• WHAT YOU HAVE TO DO
Below are records to return verbatim; the pictures are to be dropped.

• INFORMATION GIVEN
%%

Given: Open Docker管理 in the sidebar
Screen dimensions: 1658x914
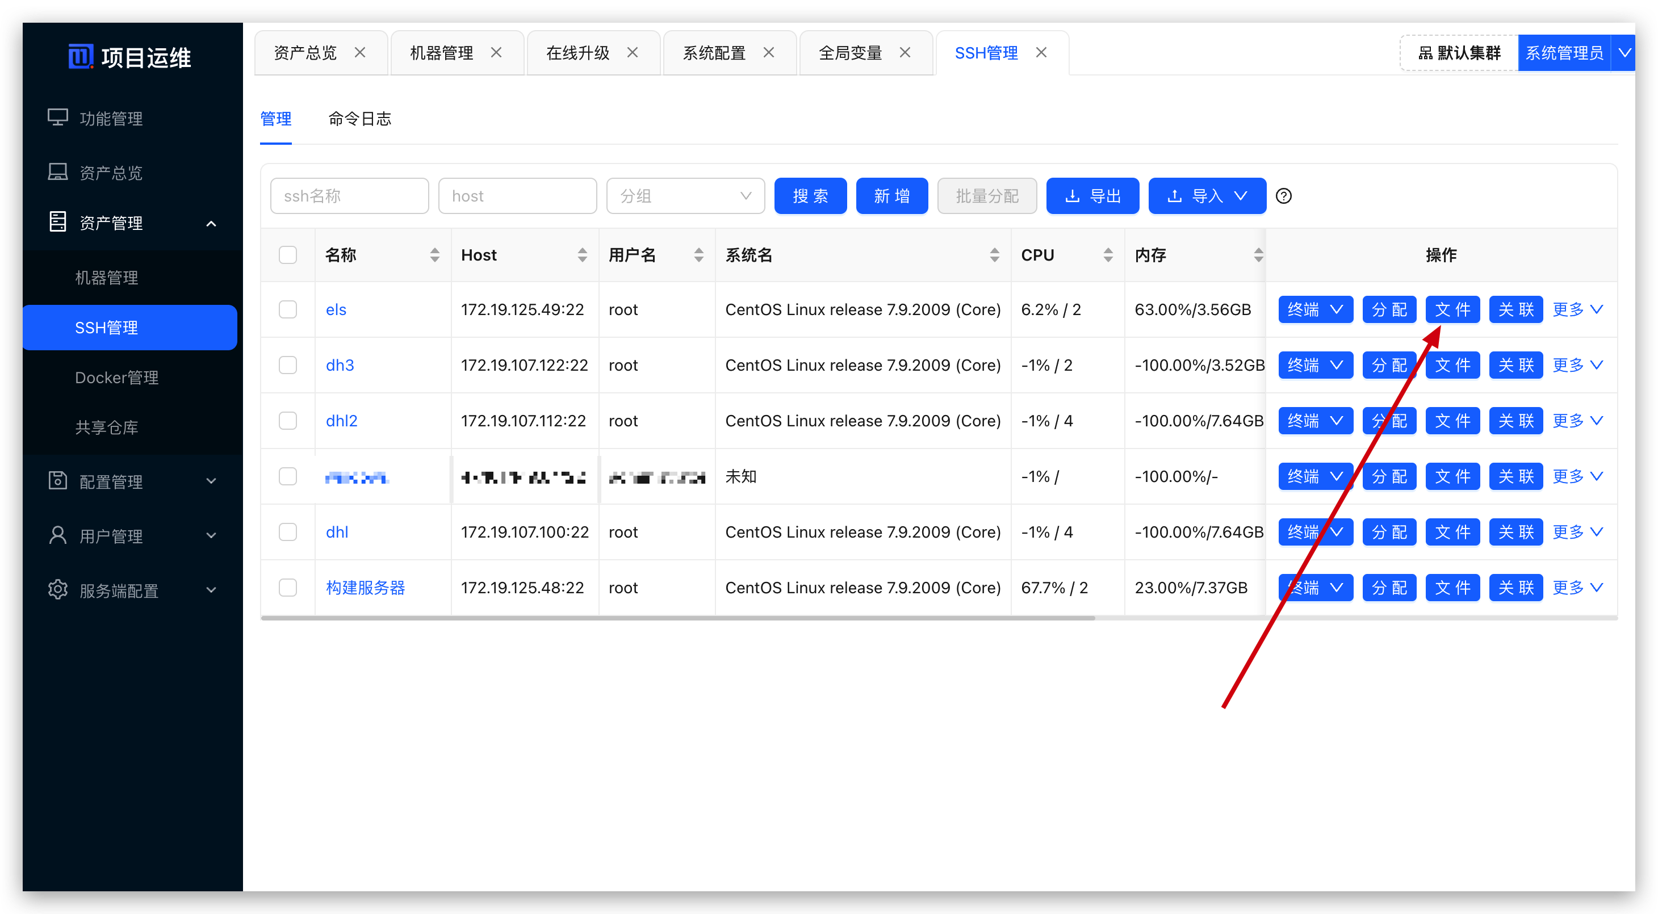Looking at the screenshot, I should pos(116,377).
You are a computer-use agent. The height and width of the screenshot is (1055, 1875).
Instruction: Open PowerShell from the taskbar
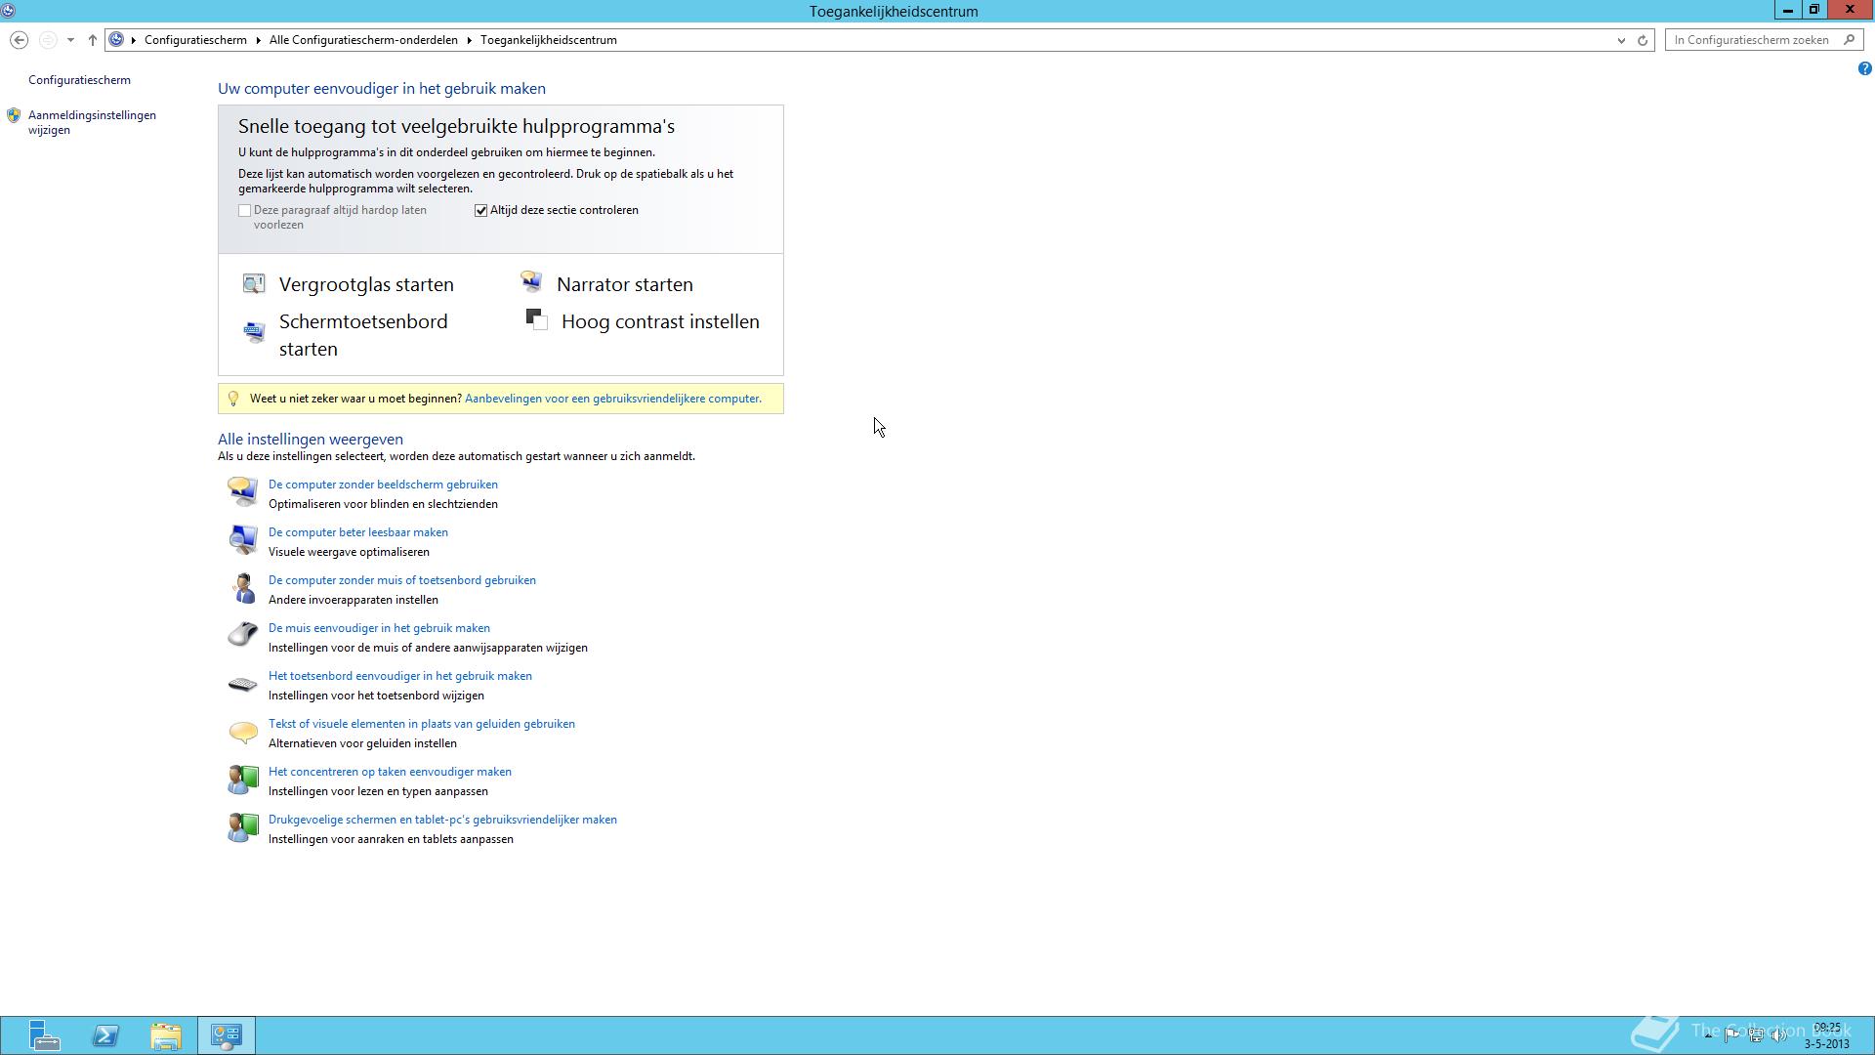pyautogui.click(x=105, y=1035)
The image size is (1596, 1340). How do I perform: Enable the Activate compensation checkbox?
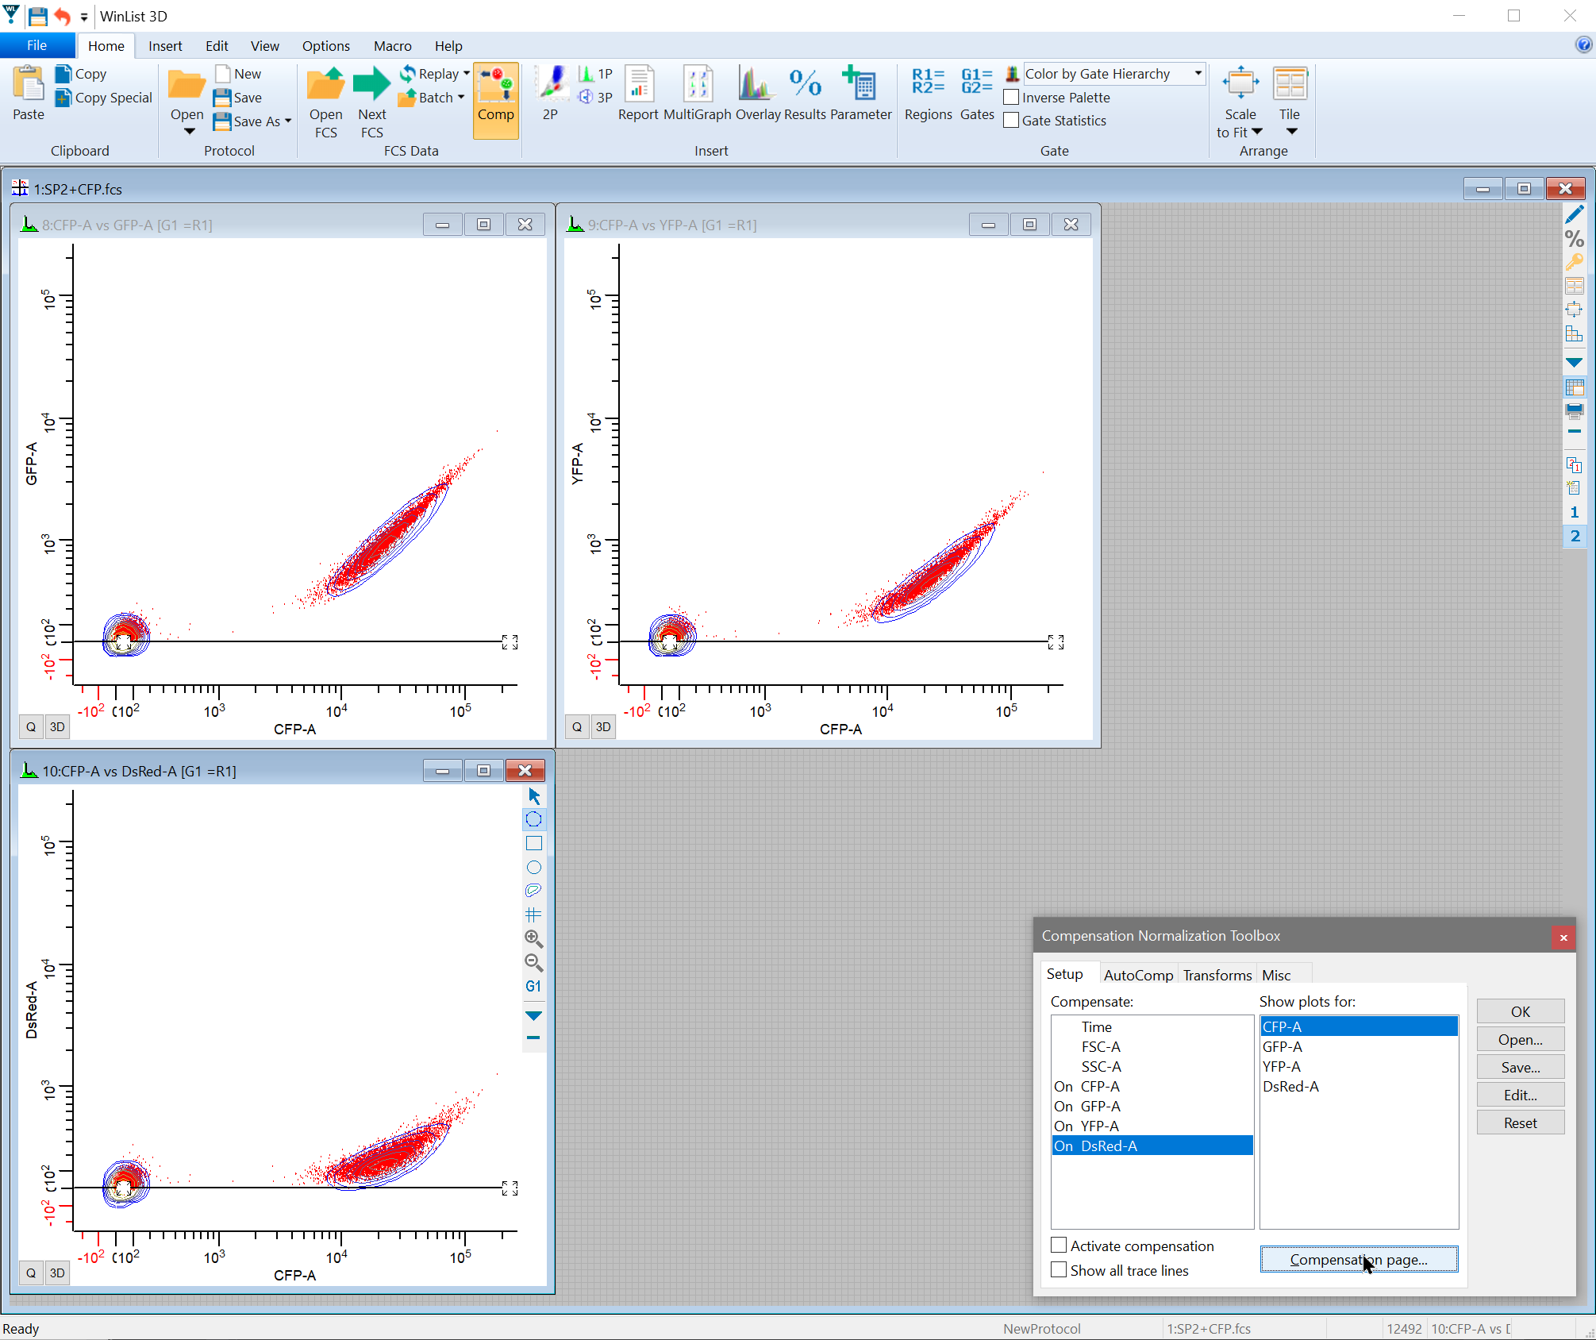1059,1246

%%

• ANSWER TO THIS PROBLEM
Given: Open Docker管理 in the sidebar
Screen dimensions: 1658x914
Looking at the screenshot, I should pos(116,377).
You are a computer-use agent. The height and width of the screenshot is (1055, 1875).
Instruction: Open PowerShell from the taskbar
pyautogui.click(x=105, y=1035)
The image size is (1596, 1340). How do I perform: Enable the Activate compensation checkbox?
1059,1246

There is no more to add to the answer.